Kultur : Was machen wir heute?: Den Eitelkeiten frönen

Bernd Ulrich

Also ich persönlich bin ja völlig uneitel. Wie aber kommt es, dass meine Kinder so furchtbar auf Äußerlichkeiten achten?

Jedenfalls habe ich kürzlich unsere Kleinbildkamera aus dem Schrank geholt, um die Kleinen mal in ganz alltäglichen Situationen zu fotografieren; wenn sie wieder so süß ihr Müsli schlabbern oder andächtig Blümchen auf Wiesen malen. Nur leider, es geht nicht mehr. Sobald sie die Kamera sehen, fangen sie an sich zu benehmen, als seien sie auf einem Casting. Sie setzen sich in Pose, lachen affektiert, unsere Kleinste biegt sogar den Arm geziert nach hinten wie einst Clawdia Chauchat in Thomas Manns Zauberberg.

Von der Ältesten ganz zu schweigen. In ihrer Klasse ist jetzt definitiv der Markenterror ausgebrochen. Kürzlich standen drei dieser 10-jährigen Grazien bei uns im Wohnzimmer und präsentierten ihre Badeanzüge. Fachmädchenhaft wurden wir über die Vor- und Nachteile, durchaus auch über die Preise diverser Badeanzugmarken aufgeklärt. Mit dem Ergebnis, dass unsere Tochter schwimmmodisch total underdressed ist, sozusagen eine Unter-Wasser-Asoziale. Am Abend waren wir heilfroh, dass sie beim Schwimmen im Olympiastadion nicht ertrunken ist mit ihrem markenlosen, gleitunfähigen Badeanzug. Diesen Mädchen würde es ganz gut tun, wenn sie nach dem Vorbild der Tagesspiegel-Aktion eine Schuluniform verpasst bekämen - auch unter Wasser.
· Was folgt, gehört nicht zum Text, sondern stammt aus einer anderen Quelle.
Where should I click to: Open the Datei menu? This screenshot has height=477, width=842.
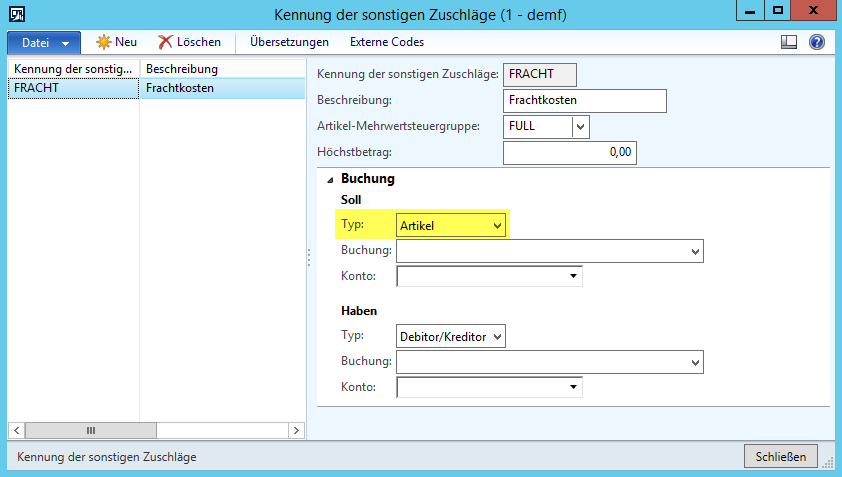44,43
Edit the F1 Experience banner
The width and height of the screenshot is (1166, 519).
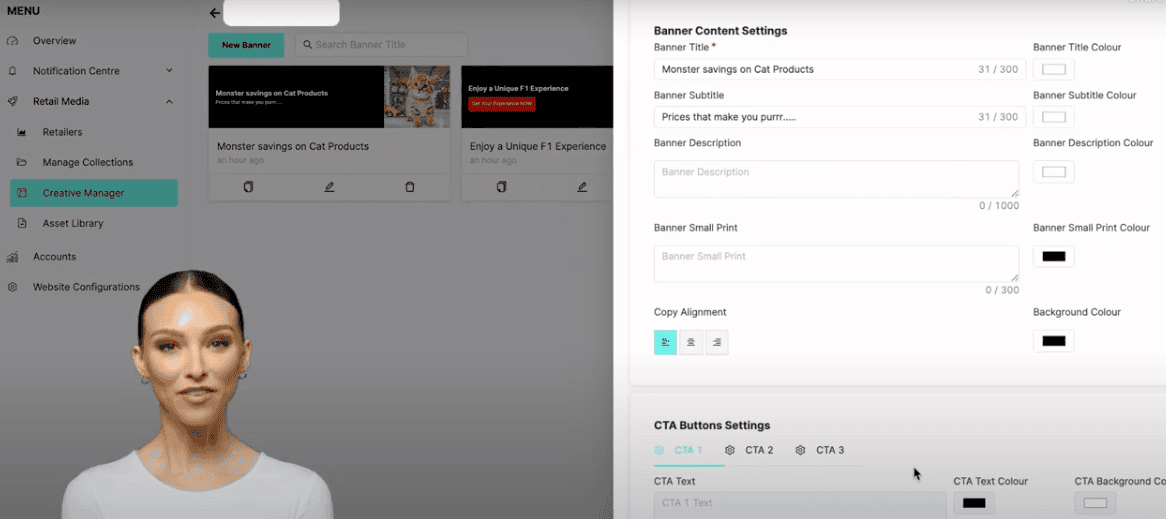(582, 187)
Bei Fritz, unserem Vierjährigen, ist es dafür übrigens schon zu spät. Seit einigen Wochen hat er den allmorgendlichen Was-ziehst-du-an-Krieg nämlich gewonnen. Fritz geht nur noch mit dem kompletten Fußball-Trikot aus dem Haus, Stutzen inklusive. Und er würde ganz gewiss bis vors Bundesverfassungsgericht ziehen, wenn man ihm sein Menschenrecht auf immerwährende Fußballkleidung absprechen wollte. Er hat damit auch schon seine kleine Schwester angesteckt, die neuerdings am liebsten mit einem Kleidchen - und mit Fußballstutzen in den Kindergarten geht, sehr apart.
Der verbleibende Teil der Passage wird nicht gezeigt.